When you think about branding you may think about logos, billboards and ads—mostly directed at enticing new customers. But customer acquisition is expensive, and while you are busy attracting new consumers, your current customers could be slipping out the back door.
So how do you shift your focus to customer retention? You could try the usual approach, which is to probe customers’ thoughts by sending yet another customer feedback survey. But the problem is that most customer feedback surveys don’t show you how to create a rewarding experience that engages customers through their hearts, minds and senses.
For this, consider branding customer service. Branding customer service is a way to support your advertising and marketing messages. Perhaps more importantly, branding customer service is a proactive way to demonstrate your core value and key differentiating points to your current customers.

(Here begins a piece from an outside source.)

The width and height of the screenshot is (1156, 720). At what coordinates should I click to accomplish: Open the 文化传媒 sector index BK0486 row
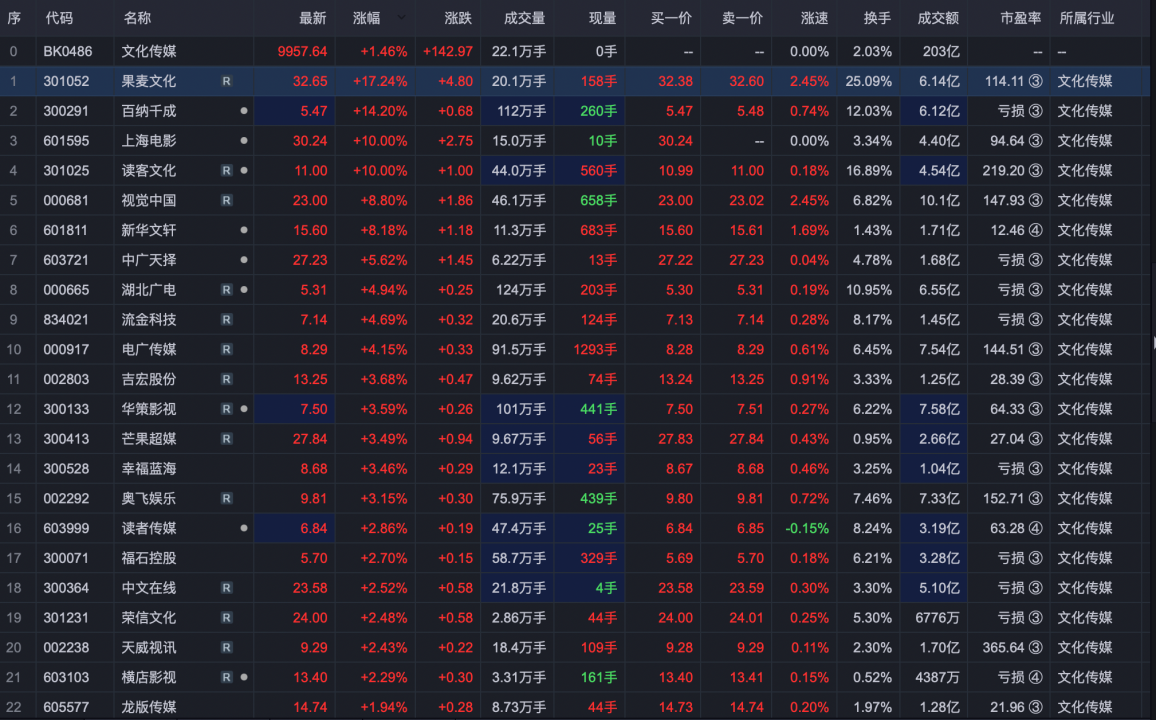click(148, 51)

In Branded Customer Service: The New Competitive Edge, Jenelle Barlow and Paul Stewart make a great case for branded customer service. Their book outlines how customer service can be more than just good or bad; it can embody the values of your company by being “on-brand” or “off-brand.” They argue (and we agree) that when brand promises and the actual customer experience align, customer service multiplies the effect of advertising. Conversely, when the two are mismatched, your advertising is completely undermined. Basically, customers are more likely to get your brand and remember your company when your messaging is consistent.
For companies trying to maximize value by branding customer service, Barlow and Stewart’s book gets you started. However, their approach is lacking because they don’t explain how to accurately and objectively measure whether you are succeeding in your endeavor to brand customer service. As Peter Drucker so aptly quipped, you can’t manage what you don’t measure.
In the weeks to come, I’ll further explore branding customer service with an emphasis on how to measure success in this area.